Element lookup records
◆ ◆ ◆ ◆ ◆ ◆ ◆

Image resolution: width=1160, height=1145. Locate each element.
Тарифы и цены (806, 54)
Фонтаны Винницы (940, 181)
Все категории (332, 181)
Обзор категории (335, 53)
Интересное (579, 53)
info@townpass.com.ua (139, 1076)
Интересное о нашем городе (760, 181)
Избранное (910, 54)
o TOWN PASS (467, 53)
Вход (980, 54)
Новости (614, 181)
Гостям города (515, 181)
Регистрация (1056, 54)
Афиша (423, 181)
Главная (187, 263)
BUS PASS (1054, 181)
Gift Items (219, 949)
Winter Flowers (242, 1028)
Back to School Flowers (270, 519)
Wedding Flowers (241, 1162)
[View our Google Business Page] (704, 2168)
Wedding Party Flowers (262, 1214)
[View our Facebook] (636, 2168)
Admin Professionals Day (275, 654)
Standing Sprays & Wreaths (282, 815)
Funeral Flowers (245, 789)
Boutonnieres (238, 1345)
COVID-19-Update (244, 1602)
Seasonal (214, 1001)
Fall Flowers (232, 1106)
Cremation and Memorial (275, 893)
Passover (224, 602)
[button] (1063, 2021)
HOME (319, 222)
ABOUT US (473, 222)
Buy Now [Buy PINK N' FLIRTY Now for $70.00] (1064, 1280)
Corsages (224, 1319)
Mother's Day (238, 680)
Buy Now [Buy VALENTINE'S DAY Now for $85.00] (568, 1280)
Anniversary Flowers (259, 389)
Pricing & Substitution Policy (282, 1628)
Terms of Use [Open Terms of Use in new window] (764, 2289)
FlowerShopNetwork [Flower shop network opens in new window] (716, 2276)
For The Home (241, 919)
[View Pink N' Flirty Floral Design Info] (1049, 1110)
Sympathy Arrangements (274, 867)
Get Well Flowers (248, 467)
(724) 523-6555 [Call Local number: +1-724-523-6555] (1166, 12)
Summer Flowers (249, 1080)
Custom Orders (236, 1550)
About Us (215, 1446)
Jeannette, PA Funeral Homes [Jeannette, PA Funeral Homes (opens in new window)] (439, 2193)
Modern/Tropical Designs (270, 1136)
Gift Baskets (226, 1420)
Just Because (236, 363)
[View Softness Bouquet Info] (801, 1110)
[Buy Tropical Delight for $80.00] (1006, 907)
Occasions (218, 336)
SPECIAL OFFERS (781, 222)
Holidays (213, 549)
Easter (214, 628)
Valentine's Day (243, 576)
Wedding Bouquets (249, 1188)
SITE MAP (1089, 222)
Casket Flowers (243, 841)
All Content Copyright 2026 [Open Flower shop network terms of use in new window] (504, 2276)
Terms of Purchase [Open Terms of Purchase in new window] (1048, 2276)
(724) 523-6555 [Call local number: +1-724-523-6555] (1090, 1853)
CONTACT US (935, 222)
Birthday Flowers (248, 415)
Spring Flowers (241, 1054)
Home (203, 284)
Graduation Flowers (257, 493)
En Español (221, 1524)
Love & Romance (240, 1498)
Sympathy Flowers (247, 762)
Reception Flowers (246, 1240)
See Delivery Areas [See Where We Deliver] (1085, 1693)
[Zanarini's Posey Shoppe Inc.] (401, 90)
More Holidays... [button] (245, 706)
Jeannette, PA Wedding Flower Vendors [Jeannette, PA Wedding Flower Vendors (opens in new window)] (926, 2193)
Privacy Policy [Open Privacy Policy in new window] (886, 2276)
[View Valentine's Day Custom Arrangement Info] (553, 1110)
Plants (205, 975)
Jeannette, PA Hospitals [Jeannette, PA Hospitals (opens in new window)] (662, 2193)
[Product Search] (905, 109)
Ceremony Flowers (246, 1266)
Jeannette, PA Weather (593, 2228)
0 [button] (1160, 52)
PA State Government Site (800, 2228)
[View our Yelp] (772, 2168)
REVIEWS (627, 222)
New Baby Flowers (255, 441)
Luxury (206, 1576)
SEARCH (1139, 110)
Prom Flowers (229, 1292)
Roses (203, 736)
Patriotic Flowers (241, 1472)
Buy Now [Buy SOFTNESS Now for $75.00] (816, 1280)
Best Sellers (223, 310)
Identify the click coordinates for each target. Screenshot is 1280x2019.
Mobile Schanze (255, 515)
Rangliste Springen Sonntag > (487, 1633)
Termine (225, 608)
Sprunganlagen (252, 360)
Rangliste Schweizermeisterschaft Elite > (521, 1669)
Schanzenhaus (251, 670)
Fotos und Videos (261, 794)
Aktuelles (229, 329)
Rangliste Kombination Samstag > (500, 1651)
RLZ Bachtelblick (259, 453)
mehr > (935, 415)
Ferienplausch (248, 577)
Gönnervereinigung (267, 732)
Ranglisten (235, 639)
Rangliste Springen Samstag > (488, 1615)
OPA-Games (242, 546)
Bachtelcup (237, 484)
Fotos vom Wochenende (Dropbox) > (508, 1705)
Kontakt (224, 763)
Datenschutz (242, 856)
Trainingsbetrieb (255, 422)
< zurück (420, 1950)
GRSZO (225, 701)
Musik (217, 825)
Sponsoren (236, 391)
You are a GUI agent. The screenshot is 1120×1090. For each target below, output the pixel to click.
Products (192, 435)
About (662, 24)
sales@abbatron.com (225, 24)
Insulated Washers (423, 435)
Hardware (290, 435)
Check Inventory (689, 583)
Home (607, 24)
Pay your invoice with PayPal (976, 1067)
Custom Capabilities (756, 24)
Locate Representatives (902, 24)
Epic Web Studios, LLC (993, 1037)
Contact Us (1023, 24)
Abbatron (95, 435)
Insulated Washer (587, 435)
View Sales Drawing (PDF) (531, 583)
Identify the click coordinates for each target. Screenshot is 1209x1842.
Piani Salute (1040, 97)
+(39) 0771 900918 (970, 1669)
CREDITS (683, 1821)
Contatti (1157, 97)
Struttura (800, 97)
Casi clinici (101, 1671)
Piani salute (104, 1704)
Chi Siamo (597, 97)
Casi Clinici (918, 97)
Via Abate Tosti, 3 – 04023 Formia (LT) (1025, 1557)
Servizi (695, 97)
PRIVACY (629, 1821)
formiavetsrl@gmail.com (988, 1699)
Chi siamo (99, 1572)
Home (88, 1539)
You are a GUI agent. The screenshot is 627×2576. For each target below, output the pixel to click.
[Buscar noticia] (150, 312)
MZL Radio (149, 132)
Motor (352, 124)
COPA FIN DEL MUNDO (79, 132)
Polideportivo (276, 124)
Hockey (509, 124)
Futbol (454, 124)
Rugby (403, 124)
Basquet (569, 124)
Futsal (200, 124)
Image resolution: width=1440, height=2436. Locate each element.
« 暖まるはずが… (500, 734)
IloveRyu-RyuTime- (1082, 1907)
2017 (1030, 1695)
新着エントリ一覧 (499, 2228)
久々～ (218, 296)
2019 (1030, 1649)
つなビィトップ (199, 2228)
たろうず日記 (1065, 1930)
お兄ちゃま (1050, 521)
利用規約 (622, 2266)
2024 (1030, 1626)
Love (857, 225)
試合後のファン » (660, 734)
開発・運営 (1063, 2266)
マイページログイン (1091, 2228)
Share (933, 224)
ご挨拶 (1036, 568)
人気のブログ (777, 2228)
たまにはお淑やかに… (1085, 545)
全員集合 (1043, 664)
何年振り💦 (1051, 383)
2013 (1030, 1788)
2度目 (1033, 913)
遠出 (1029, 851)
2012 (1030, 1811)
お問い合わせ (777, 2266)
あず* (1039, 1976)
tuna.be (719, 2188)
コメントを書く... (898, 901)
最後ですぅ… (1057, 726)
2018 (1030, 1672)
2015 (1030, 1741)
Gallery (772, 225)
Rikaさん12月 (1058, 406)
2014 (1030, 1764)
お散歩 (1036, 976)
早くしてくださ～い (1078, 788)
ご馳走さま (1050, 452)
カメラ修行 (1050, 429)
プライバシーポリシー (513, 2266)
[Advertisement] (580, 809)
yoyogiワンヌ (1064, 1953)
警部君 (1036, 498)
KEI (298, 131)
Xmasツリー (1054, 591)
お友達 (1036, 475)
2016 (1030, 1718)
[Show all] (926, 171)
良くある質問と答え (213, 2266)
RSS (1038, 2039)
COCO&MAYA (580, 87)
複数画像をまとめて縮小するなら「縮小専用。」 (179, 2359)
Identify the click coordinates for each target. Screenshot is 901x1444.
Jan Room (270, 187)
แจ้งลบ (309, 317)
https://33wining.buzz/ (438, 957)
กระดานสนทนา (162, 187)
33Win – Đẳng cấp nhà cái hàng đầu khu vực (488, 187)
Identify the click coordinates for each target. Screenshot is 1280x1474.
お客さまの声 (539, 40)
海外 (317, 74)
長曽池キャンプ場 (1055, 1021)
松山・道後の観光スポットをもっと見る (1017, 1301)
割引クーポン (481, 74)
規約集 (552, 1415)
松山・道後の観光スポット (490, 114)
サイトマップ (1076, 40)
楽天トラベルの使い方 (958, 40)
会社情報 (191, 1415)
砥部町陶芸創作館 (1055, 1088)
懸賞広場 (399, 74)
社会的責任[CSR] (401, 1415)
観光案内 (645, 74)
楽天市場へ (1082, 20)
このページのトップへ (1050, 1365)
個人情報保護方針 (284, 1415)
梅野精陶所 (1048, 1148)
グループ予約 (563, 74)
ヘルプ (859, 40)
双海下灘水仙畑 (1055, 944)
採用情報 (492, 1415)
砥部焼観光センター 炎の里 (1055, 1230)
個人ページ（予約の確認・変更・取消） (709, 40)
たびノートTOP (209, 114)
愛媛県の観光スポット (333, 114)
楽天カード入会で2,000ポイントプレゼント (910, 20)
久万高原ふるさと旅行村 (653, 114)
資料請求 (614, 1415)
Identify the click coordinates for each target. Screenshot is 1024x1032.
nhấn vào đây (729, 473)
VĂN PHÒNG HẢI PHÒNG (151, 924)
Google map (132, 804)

◆ ◆ ◆ ◆ ◆ ◆ ◆

## WORK TO BE COMPLETED
Copy the rows above word for word, starting at the line that has "2018 (1030, 1672)" and stopping after the line that has "33Win – Đẳng".

## CORRECT ANSWER
2018 (1030, 1672)
2015 (1030, 1741)
Gallery (772, 225)
Rikaさん12月 (1058, 406)
2014 (1030, 1764)
お散歩 (1036, 976)
早くしてくださ～い (1078, 788)
ご馳走さま (1050, 452)
カメラ修行 (1050, 429)
プライバシーポリシー (513, 2266)
[Advertisement] (580, 809)
yoyogiワンヌ (1064, 1953)
警部君 (1036, 498)
KEI (298, 131)
Xmasツリー (1054, 591)
お友達 (1036, 475)
2016 (1030, 1718)
[Show all] (926, 171)
良くある質問と答え (213, 2266)
RSS (1038, 2039)
COCO&MAYA (580, 87)
複数画像をまとめて縮小するなら「縮小専用。」 (179, 2359)
Identify the click coordinates for each target. Screenshot is 901x1444.
Jan Room (270, 187)
แจ้งลบ (309, 317)
https://33wining.buzz/ (438, 957)
กระดานสนทนา (162, 187)
33Win – Đẳng cấp nhà cái hàng đầu khu vực (488, 187)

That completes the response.